This is the second part of a two-part activity! The first part is available here.
We’re less socially responsible when we’re together with others.
We think we see things but we don’t.
If I as you for help, you will like me more!
Getting something in return for our acts isn’t what truly motivates us.
It’s difficult to motivate people directly.
Dylan James mentions “deindividuation,” and specifically a clever 1976 study on that phenomenon, described in detail on Scientific American. Researchers wanted to know under what conditions trick-or-treating kids would be more likely to take extra candy. On Halloween, experimenter stationed themselves inside Seattle homes and opened the doors to trick-or-treaters. Half the time, the experimenter asked the kids what their names were and where they lived. Half the time, she didn’t ask anything. In both cases, the experimenter said the kids were allowed to take one candy from a bowl and then went away to do some work. As it turns out, when we’re in groups, we tend to be less inhibited and act in non-socially normative ways.
“We are not as observant as we think we are,” writes Lukas Schwekendiek. People who have watched the video (you can watch it here) don’t notice the gorilla, presumably because they’re so wrapped up in counting the basketball passes. Of course, when asked if they would notice the gorilla in this situation, nearly everyone says they would.
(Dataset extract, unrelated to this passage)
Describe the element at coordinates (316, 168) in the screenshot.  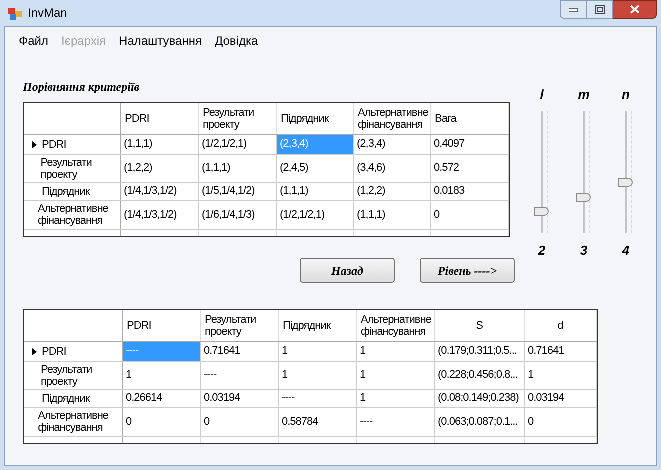
I see `table-cell: (2,4,5)` at that location.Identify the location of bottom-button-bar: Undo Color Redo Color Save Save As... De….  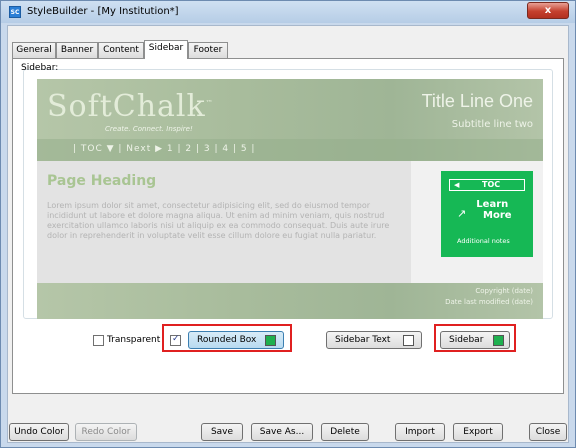
(288, 432).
James Saker highlights the psychological phenomenon commonly known as the “Ben Franklin Effect.” Supposedly, volunteers liked the experimenter most when they’d done him the favor of returning his money, and least when they’d gotten to keep their money.
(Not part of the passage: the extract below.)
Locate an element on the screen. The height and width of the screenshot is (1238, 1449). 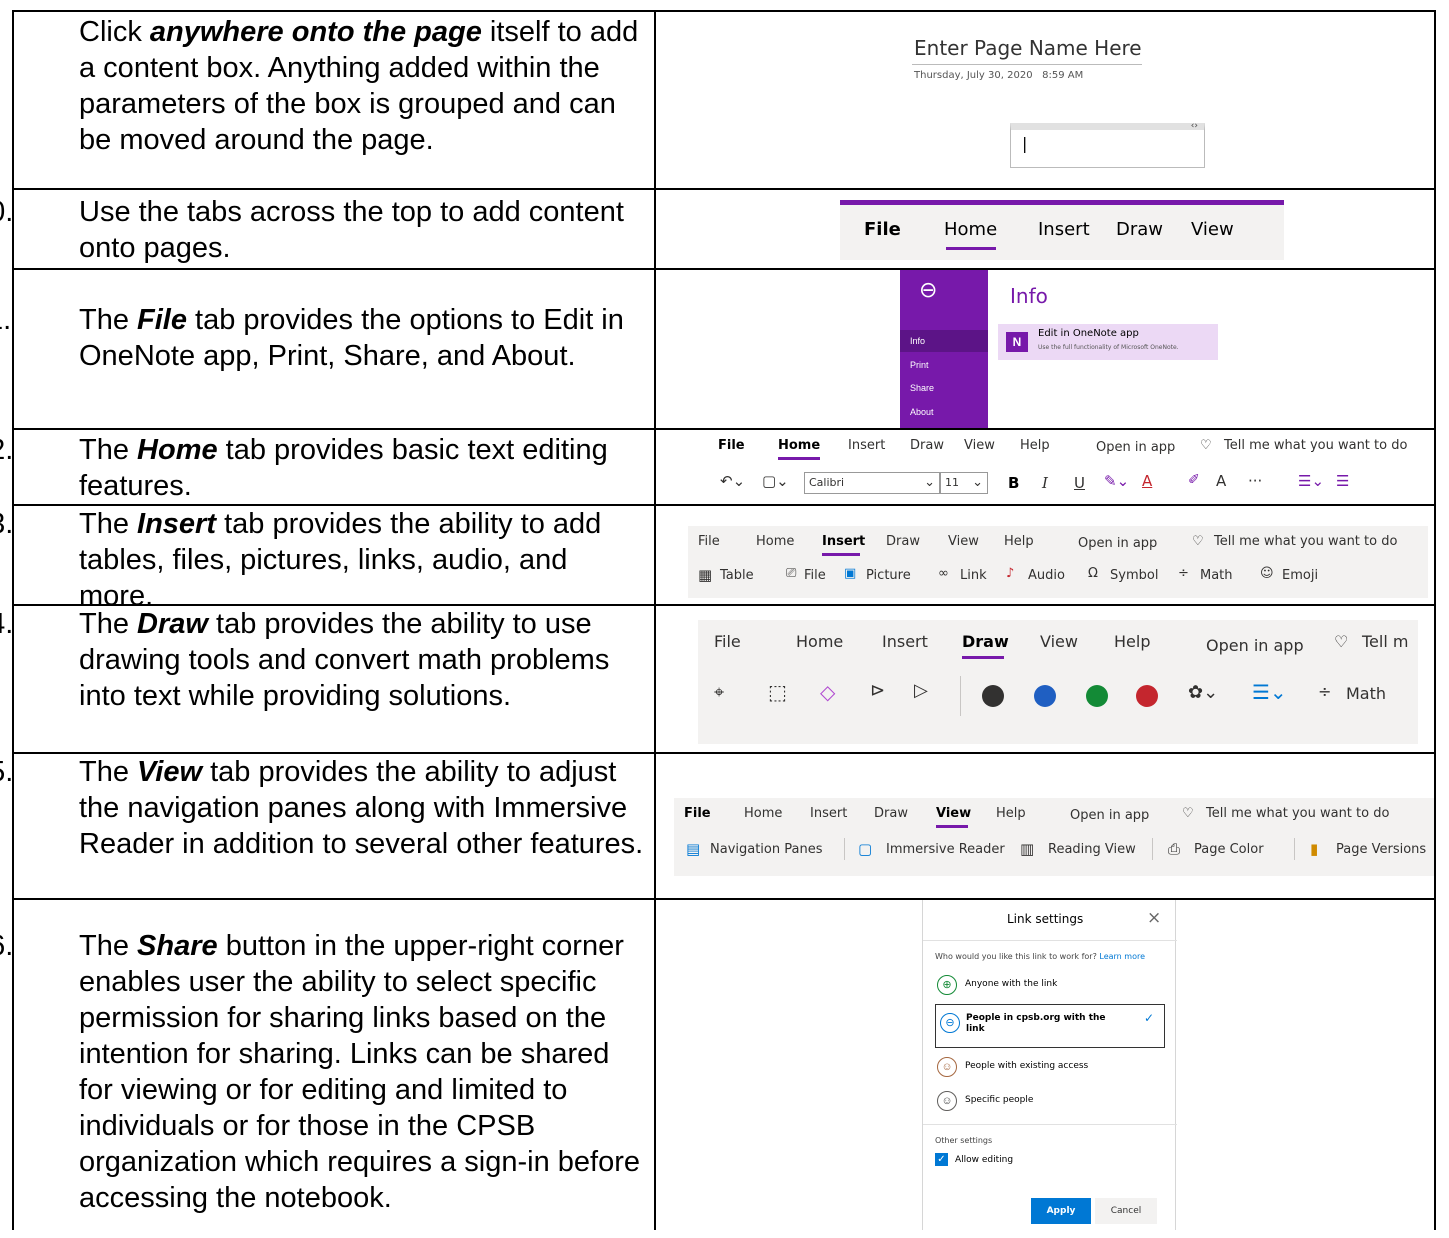
eraser-icon: ◇ is located at coordinates (828, 692).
Self-determination theory is a framework used to understand human motivation. The theory was developed by Edward L. Deci and Richard M. Ryan, and has since been expanded by other researchers. According to Deci and Ryan’s research, when you perform an inherently interesting activity and are then rewarded for it, your intrinsic motivation (doing something because you enjoy it) can in some cases subsequently decrease. Think receiving a monetary bonus for hitting your goals at work and then feeling less inclined to work hard afterward. Nicolas Connault writes that this idea is often unpopular “because it essentially means you cannot directly control someone’s motivation.” He adds: “Despite this extremely well researched and cross-cultural effect, most people just don’t get it because it seems so counterintuitive.”